Repeat word for word the part of the passage on farm chemical pricing below that opens with the words containing "By having its" and closes with "just last month.".

» **Text to read**

******************************

Baron and FBN feel the first season of Procurement was a solid debut, compelled by the company reportedly tripling the amount of farmers on the network and upping the acreage upon which they collect data to over 9 million in the past two years.

“We started with comparing seed varieties, and that got our members extremely excited about all of the analytics, and they said ‘Hey, can you help us with pricing’,” Baron recalls. “So, we said let’s study it.”

By having its growers upload invoices directly to FBN from dealings throughout the retail chain, FBN gathered enough data to publish the Ag Chemical Price Transparency Report, which came out just last month.

“We found enormous disparities in the prices people were paying for products,” he remembers. “Be it retailers or co-ops or independent dealers, whomever, it’s not a statement against one or the other, it’s just a statement that farmers in different regions are paying significantly different prices for the same thing.”

******************************

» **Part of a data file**

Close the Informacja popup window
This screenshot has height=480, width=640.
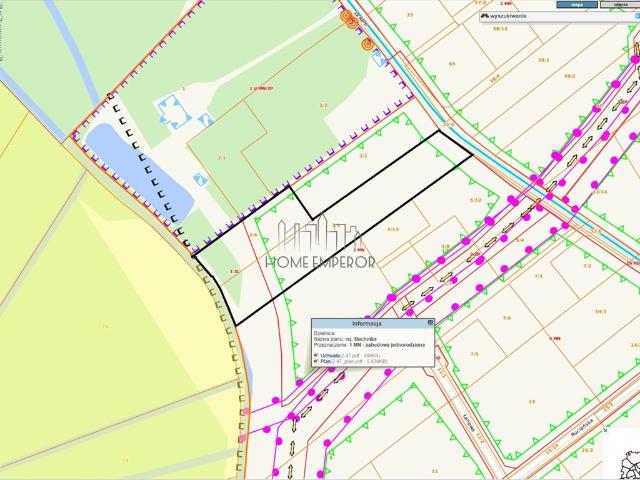point(430,323)
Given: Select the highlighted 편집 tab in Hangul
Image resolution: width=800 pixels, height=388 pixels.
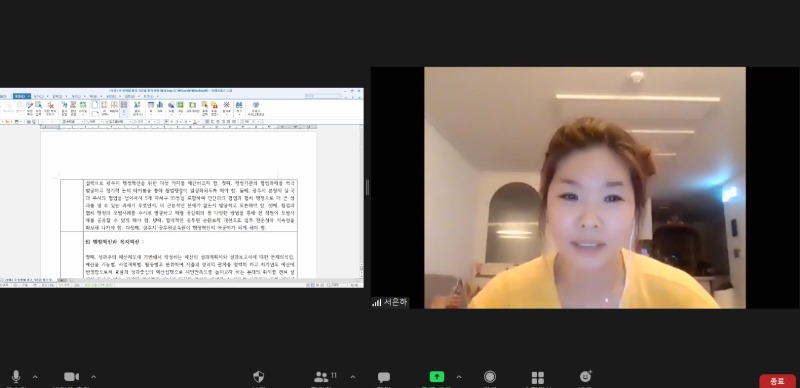Looking at the screenshot, I should pos(21,96).
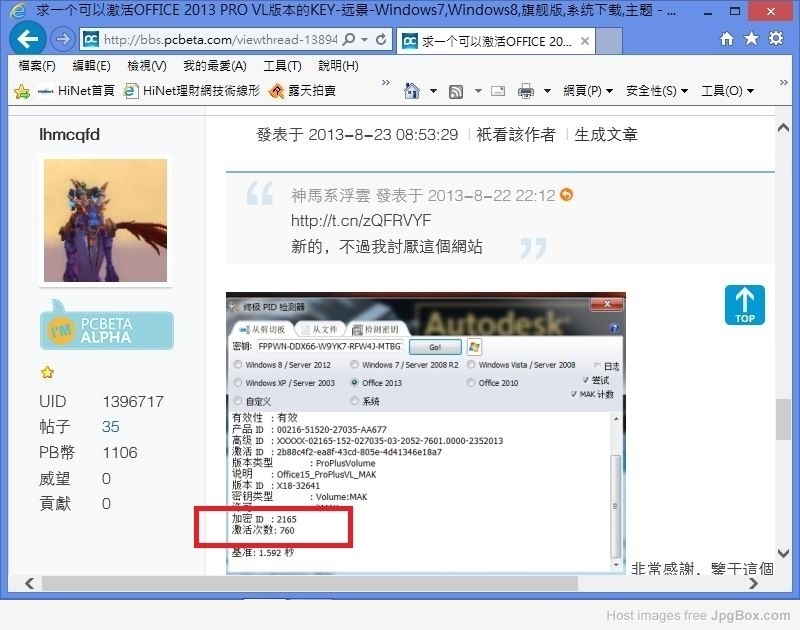Click the http://t.cn/zQFRVYF link
The width and height of the screenshot is (800, 630).
tap(361, 221)
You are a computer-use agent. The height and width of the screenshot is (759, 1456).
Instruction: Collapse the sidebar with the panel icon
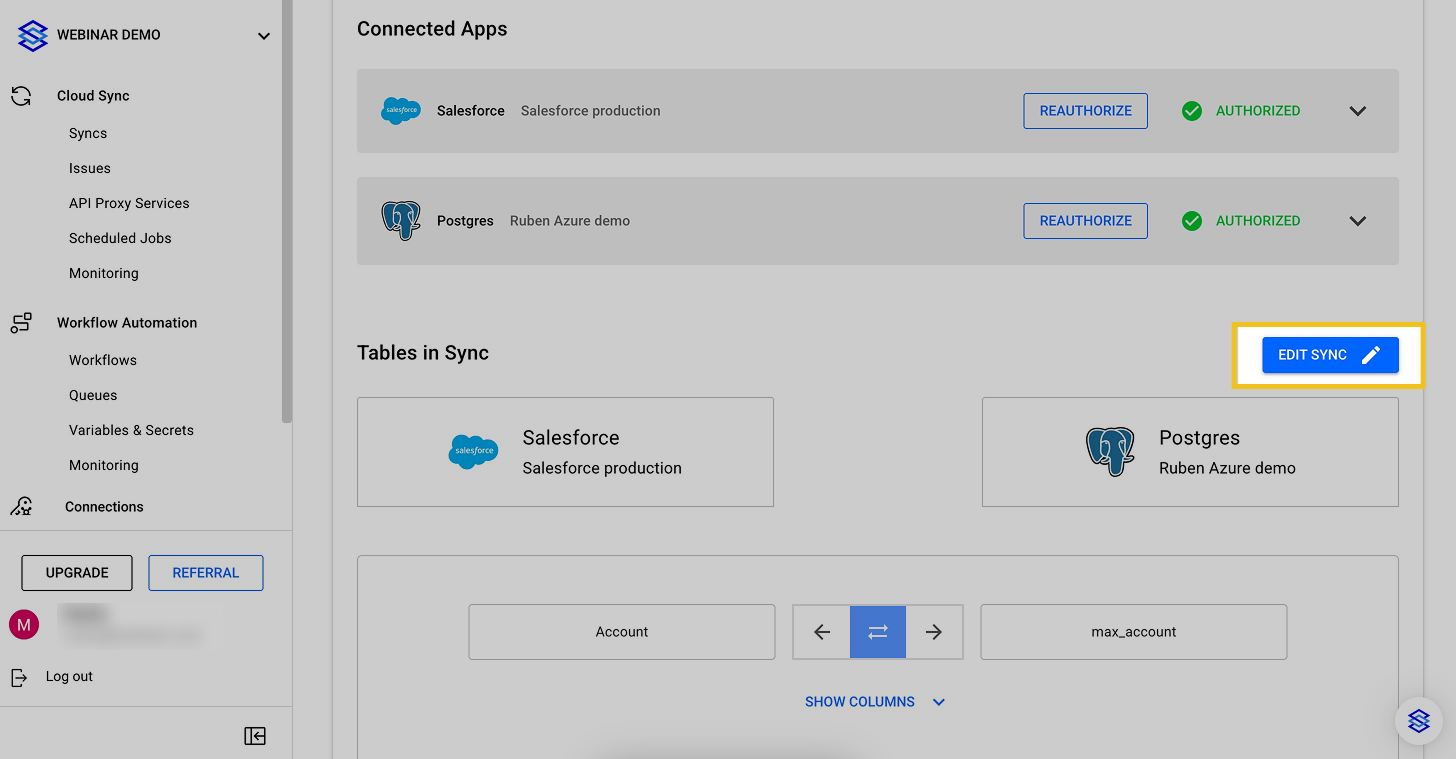(x=255, y=736)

******************************

» **Result of the task**
By having its growers upload invoices directly to FBN from dealings throughout the retail chain, FBN gathered enough data to publish the Ag Chemical Price Transparency Report, which came out just last month.